اَللهُ أَكْبَرُ اللهُ أَكْبَرُ اللهُ أَكْبَرُ. اللهُ أَكْبَرُ كَبِيْرًا وَاْلحَمْدُ لِلَّهِ كَثِيْرًا وَسُبْحَانَ اللهِ بُكْرَةً وَأَصِيْلًا لَاإِلَهَ إِلَّا اللهُ وَحْدَهُ صَدَقَ وَعْدَهُ وَنَصَرَ عَبْدَهُ وَأَعَزَّ جُنْدَهُ وَهَزَمَ اْلأَحْزَابَ وَحْدَهُ لاَاِلهَ اِلاَّ اللهُ وَلَانَعْبُدُ إِلَّا إِيَّاهُ مُخْلِصِيْنَ لَهُ الدِّيْنَ وَلَوْ كَرِهَ اْلُمشْرِكُوْنَ لاَاِلهَ اِلاَّ اللهُ وَللهُ أَكْبَرُ اللهُ أَكْبَرُ وَلِلّهِ الْحَمْدُ .
Pada hari ini tanggal 10 Zul-Hijjah 1432 H. seluruh umat Islam di dunia merayakan Hari Raya Qurban atau Hari Raya Iedul Adha. Term أَضْحَي atau أَضْحِيَةٌ seakar dengan kata ضَحَي yang pada asalnya berarti “waktu dhuha”, yaitu waktu antara pukul tujuh pagi sampai pukul sebelas siang. Kemudian dijadikan sebagai nama bagi sembelihan qurban, yang pelaksanaannya dianjurkan pada waktu dhuha di hari ke 10, 11, 12, dan 13 bulan Zul-Hijjah.
Bagi umat Islam yang mampu, disyari’atkan berqurban, yaitu menyembelih hewan qurban berupa sapi atau kambing.
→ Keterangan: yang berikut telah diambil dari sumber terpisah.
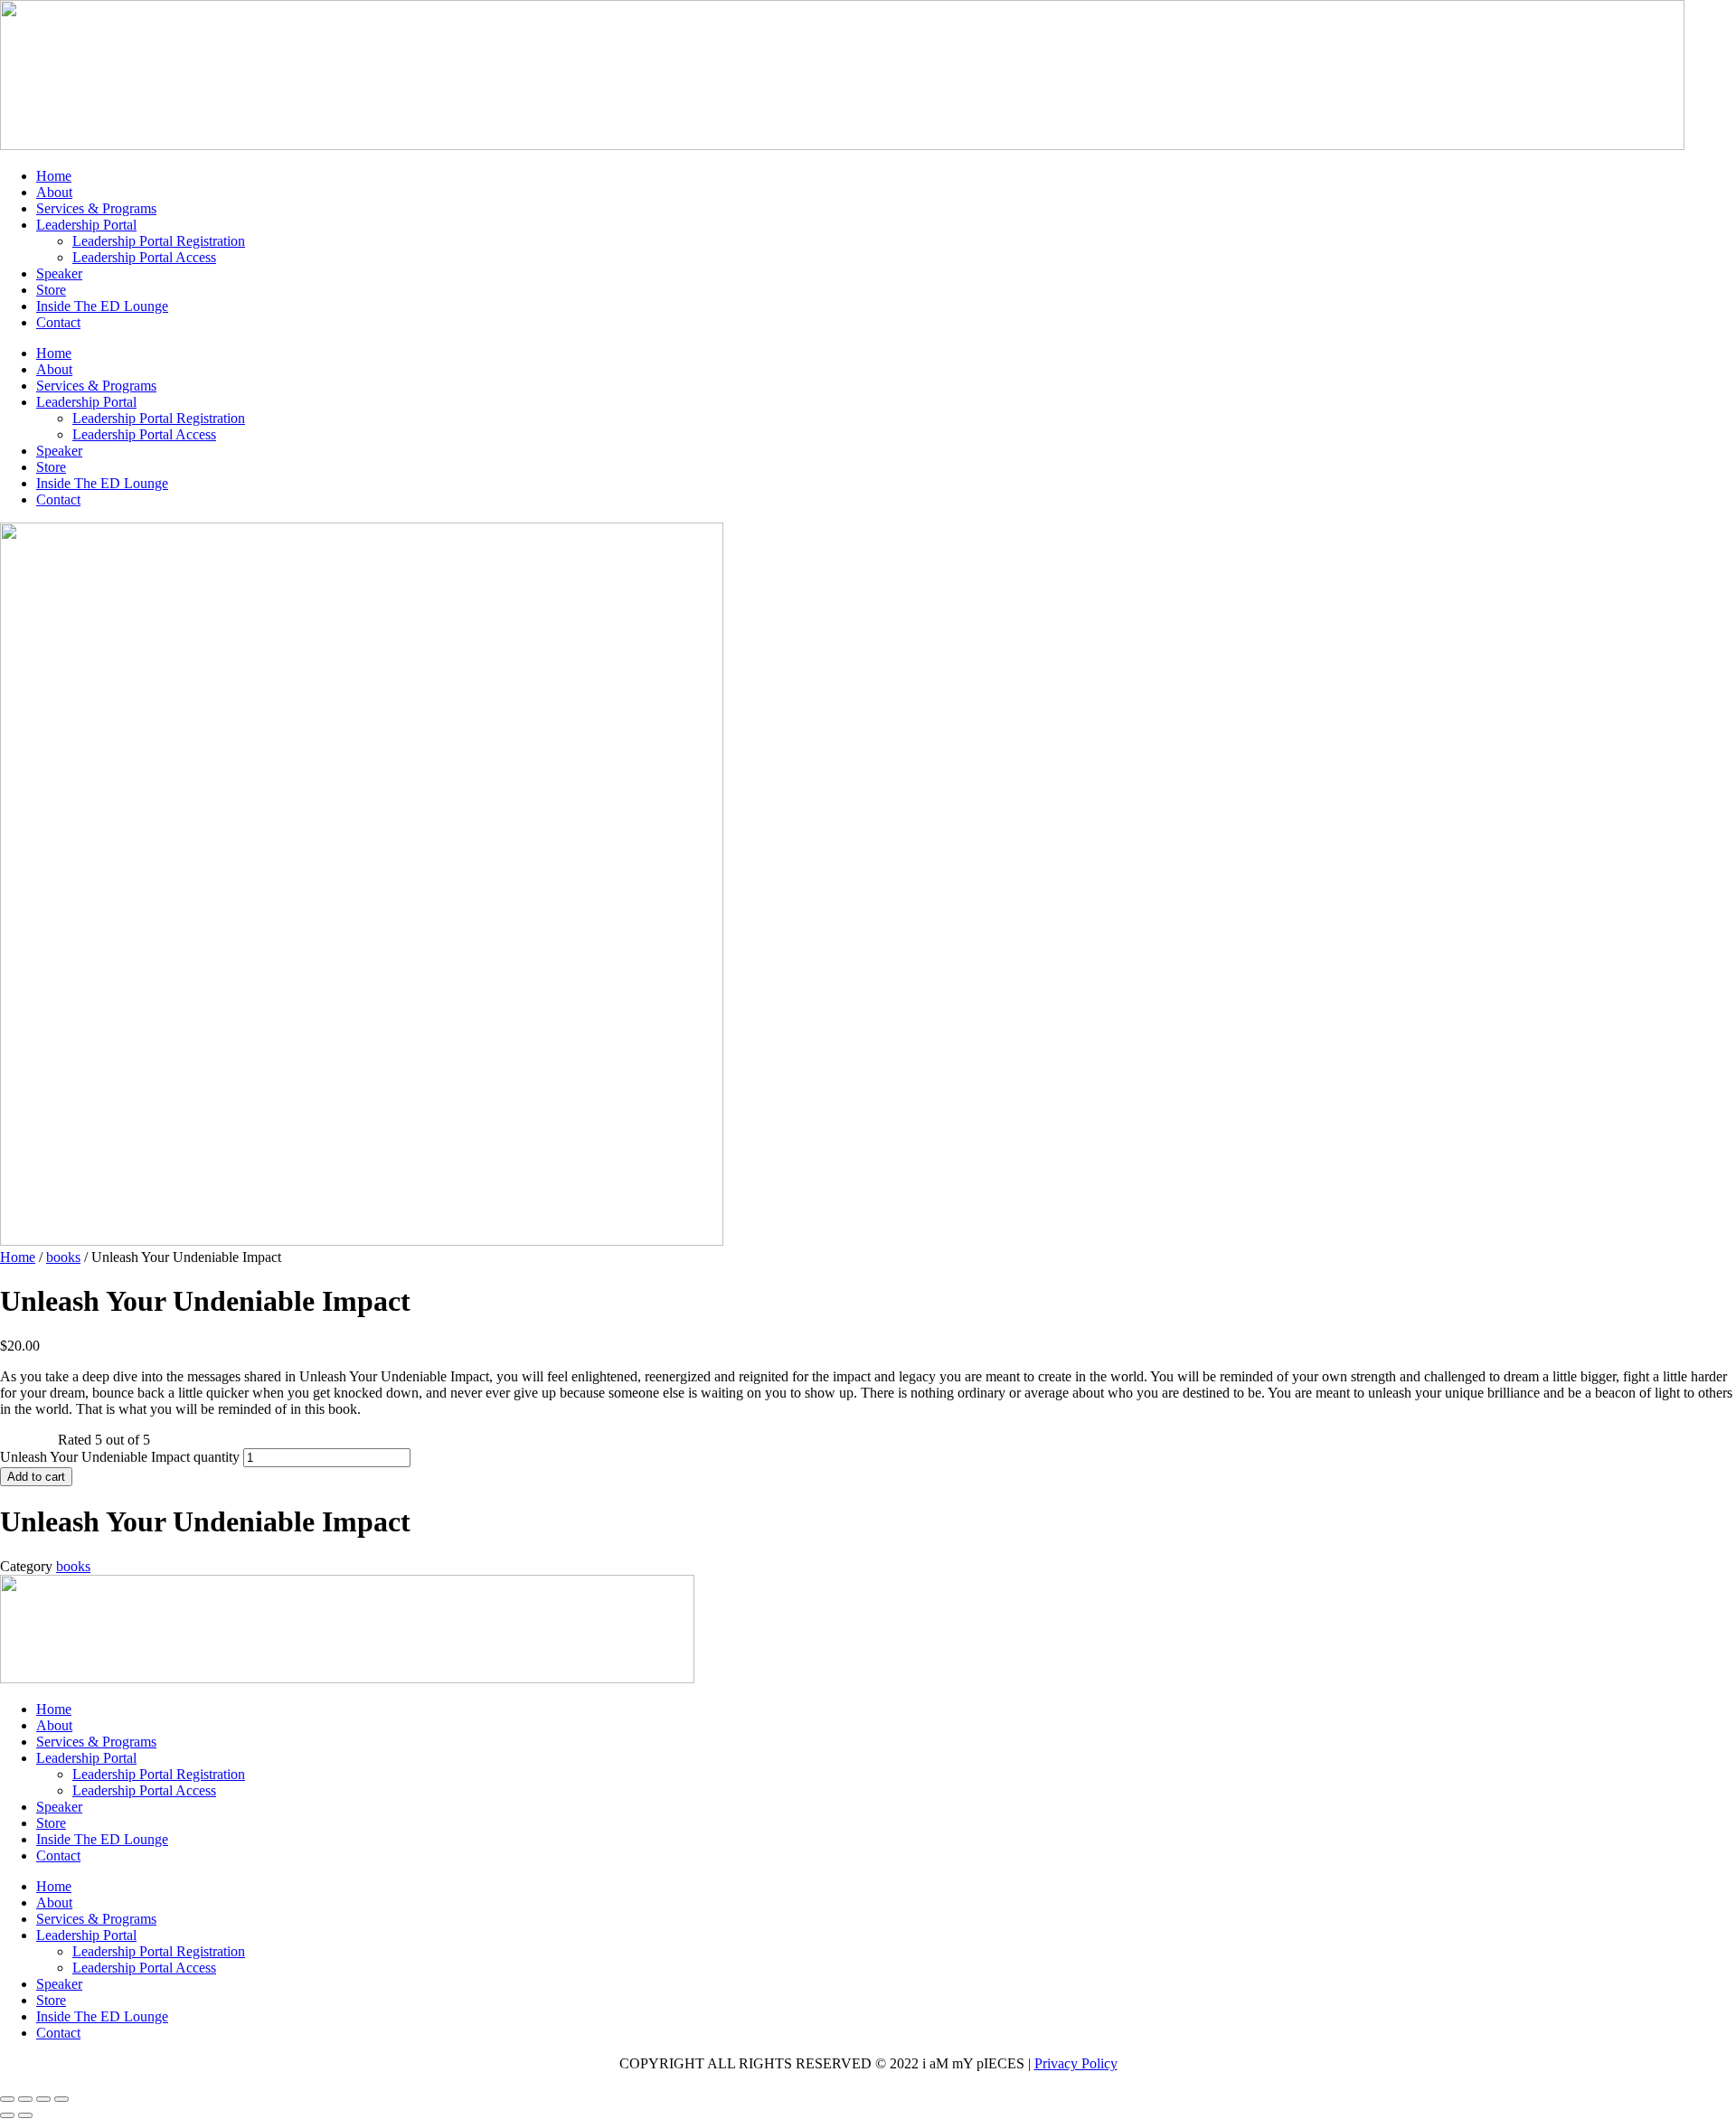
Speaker (59, 273)
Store (51, 289)
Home (53, 176)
Seekor sapi bisa untuk tujuh orang, sedang seekor kambing untuk satu orang. Begitu pentingnya ibadah qurban ini, tergambar pada sabda Nabi SAW dalam salah satu hadisnya:
مَنْ وَجَدَ سَعَةً لأَنْ يُضَحِّىَ فَلَمْ يُضَحِّ فَلاَ يَحْضُرْ مُصَلاَّنَا
ِArtinya: Barangsiapa mempunyai keluasan, sehingga mampu berqurban, tetapi tidak mau berqurban, maka janganlah ia mendatangi tempat kami bersembahyang (H.R. Ahmad dan Ibn Majah).
Daging qurban lazimnya dibagi tiga, satu bagian untuk faqir miskin, satu bagian untuk dihadiahkan, dan satu bagian lagi untuk yang berqurban; kecuali untuk qurban nadzar, maka semua daging hewan qurbannya diberikan kepada faqir miskin, dan terlarang bagi yang berqurban untuk memakannya (Al-Muhalla VII: 384).
Dalam rangka dakwah, maka daging qurban dapat diberikan atau dihadiahkan kepada orang mampu, yang karena sesuatu hal belum tertarik berqurban. Siapa tahu dengan hadiah itu akan membuka pintu hatinya untuk berqurban pada tahun yang akan datang. Daging qurban juga dapat diberikan atau dihadiahkan kepada orang non-Muslim, terutama tetangga; kecuali Imam Malik yang memandang makruh hukumnya memberikan daging qurban kepada non-Muslim.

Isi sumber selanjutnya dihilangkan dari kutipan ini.